Assignment. Reproduce word for word the lines between those holding "Instruction: Expand the Планшеты" and "Given: Edit Campaign Owner using pencil icon", inclusive, and nothing else from the data below.

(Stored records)

^^^^^^^^

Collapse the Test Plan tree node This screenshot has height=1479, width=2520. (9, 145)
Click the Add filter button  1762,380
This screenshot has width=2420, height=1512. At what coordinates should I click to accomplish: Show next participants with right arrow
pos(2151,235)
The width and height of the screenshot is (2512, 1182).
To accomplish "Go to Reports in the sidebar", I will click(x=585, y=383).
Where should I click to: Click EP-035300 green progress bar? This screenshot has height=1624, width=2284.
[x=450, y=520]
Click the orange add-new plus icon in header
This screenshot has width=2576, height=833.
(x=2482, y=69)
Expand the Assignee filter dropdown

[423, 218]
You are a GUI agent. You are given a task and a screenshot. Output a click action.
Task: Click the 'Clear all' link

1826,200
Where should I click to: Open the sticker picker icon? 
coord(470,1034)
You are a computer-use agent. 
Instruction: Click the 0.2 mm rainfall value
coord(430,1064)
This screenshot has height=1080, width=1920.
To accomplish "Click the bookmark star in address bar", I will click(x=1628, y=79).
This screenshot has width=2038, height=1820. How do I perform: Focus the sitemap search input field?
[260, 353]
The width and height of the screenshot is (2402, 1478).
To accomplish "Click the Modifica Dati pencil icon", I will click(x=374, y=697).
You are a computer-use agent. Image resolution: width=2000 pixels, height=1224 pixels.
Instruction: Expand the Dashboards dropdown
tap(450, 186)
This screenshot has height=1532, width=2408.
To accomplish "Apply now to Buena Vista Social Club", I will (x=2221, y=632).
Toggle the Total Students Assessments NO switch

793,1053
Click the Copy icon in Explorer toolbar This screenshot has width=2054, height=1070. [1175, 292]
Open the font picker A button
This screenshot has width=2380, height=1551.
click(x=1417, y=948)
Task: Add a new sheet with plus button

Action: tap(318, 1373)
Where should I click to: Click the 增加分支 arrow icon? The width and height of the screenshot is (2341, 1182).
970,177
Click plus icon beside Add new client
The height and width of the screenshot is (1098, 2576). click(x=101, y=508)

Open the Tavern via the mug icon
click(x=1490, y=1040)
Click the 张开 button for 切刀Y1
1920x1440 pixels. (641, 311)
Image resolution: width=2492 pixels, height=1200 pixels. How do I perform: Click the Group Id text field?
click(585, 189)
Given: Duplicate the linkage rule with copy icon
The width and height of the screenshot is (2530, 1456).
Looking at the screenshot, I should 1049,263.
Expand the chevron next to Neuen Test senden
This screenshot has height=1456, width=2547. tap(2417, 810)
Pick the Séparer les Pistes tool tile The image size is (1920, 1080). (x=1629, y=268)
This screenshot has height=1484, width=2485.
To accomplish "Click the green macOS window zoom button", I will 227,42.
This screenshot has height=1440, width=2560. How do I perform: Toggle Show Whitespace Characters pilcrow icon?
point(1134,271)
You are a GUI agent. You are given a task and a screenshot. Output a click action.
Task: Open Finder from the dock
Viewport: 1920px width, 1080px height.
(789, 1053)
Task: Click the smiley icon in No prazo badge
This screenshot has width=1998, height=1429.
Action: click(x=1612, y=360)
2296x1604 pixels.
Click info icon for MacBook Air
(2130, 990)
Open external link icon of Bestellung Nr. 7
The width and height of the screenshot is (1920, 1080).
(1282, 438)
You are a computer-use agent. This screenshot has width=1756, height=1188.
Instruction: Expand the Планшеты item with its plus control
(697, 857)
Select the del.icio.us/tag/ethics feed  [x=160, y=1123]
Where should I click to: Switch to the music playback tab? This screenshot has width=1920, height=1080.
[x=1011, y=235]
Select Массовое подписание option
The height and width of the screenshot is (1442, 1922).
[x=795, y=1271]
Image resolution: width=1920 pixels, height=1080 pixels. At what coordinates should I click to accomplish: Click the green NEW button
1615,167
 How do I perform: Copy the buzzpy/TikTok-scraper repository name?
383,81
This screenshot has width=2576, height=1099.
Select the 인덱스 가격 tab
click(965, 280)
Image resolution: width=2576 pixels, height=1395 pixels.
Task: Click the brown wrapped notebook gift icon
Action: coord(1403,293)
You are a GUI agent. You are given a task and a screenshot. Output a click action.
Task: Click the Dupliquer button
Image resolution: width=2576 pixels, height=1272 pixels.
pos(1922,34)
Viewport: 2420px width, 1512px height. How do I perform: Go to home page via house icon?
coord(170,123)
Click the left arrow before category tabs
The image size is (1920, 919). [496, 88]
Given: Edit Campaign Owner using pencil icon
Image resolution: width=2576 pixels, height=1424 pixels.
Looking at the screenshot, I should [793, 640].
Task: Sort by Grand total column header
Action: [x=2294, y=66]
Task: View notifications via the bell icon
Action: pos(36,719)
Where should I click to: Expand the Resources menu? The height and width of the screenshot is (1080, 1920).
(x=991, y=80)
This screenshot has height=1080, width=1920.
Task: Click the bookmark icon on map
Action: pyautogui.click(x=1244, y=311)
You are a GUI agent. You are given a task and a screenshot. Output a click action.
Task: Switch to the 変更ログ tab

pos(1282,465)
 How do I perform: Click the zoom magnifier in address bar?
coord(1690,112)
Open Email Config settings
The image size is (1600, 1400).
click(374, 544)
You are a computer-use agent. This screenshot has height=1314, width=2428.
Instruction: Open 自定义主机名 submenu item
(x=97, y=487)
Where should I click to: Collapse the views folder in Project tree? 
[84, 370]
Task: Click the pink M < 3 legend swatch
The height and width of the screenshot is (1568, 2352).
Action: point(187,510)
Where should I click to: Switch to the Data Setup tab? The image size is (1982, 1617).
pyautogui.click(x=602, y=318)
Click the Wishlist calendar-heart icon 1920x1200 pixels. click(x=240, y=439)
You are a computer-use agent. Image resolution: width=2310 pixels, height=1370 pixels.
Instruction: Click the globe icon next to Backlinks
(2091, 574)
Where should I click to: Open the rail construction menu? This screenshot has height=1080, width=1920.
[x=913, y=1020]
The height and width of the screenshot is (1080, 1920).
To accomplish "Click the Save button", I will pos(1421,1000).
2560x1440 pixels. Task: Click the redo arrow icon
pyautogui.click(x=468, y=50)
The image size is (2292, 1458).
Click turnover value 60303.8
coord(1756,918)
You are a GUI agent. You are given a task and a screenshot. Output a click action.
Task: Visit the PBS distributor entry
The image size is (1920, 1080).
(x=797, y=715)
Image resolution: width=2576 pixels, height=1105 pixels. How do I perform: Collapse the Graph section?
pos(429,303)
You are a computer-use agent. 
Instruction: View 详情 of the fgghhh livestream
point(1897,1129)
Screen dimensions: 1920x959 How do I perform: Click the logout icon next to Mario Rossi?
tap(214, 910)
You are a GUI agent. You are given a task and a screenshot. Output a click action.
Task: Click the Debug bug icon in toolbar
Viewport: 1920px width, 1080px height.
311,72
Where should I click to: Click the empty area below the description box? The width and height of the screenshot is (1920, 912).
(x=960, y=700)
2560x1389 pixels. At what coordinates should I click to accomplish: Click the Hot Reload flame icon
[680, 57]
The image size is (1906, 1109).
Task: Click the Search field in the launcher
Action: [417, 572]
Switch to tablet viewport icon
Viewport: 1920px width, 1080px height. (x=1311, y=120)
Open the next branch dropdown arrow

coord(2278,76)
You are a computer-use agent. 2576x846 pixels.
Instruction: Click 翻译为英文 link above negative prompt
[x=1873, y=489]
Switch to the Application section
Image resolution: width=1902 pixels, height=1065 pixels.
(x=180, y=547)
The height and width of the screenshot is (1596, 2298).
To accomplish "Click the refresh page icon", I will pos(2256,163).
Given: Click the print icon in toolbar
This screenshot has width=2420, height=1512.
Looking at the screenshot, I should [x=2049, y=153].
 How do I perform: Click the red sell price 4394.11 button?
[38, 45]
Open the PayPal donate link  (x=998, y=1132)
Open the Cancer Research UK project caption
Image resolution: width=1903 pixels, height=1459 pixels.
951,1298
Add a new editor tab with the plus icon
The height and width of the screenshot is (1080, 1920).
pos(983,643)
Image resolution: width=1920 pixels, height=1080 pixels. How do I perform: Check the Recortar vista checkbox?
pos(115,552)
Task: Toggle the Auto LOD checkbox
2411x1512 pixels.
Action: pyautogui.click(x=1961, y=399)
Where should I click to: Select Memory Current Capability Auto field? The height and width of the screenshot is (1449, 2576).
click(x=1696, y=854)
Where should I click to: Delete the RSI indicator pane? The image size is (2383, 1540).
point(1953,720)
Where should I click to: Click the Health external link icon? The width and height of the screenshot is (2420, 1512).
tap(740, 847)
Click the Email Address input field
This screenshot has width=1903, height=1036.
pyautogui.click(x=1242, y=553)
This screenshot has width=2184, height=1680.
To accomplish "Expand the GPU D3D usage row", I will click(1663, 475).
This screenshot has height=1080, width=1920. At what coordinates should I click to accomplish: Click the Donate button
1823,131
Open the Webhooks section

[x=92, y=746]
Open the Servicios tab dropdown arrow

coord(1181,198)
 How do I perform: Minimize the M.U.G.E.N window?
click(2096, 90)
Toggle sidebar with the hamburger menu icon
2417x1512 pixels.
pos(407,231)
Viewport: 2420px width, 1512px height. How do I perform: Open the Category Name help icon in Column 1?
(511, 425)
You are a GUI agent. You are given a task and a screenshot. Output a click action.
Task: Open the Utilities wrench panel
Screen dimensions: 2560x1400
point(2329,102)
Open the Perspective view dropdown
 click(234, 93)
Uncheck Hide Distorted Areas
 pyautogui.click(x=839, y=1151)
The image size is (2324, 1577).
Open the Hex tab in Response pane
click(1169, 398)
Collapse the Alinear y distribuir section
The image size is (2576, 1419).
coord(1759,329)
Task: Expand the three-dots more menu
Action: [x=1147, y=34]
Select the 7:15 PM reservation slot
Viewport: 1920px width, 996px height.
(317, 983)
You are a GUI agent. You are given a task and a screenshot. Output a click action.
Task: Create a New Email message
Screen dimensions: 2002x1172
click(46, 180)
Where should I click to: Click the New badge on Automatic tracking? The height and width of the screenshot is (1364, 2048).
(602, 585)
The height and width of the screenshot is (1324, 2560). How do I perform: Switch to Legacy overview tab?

^^^^^^^^

Exercise response.
Instruction: Expand the Планшеты item with its plus control
(697, 857)
Select the del.icio.us/tag/ethics feed  [x=160, y=1123]
Where should I click to: Switch to the music playback tab? This screenshot has width=1920, height=1080.
[x=1011, y=235]
Select Массовое подписание option
The height and width of the screenshot is (1442, 1922).
[x=795, y=1271]
Image resolution: width=1920 pixels, height=1080 pixels. At what coordinates should I click to accomplish: Click the green NEW button
1615,167
 How do I perform: Copy the buzzpy/TikTok-scraper repository name?
383,81
This screenshot has width=2576, height=1099.
Select the 인덱스 가격 tab
click(965, 280)
Image resolution: width=2576 pixels, height=1395 pixels.
Task: Click the brown wrapped notebook gift icon
Action: coord(1403,293)
You are a GUI agent. You are given a task and a screenshot. Output a click action.
Task: Click the Dupliquer button
Image resolution: width=2576 pixels, height=1272 pixels.
pos(1922,34)
Viewport: 2420px width, 1512px height. How do I perform: Go to home page via house icon?
coord(170,123)
Click the left arrow before category tabs
The image size is (1920, 919). [496, 88]
Given: Edit Campaign Owner using pencil icon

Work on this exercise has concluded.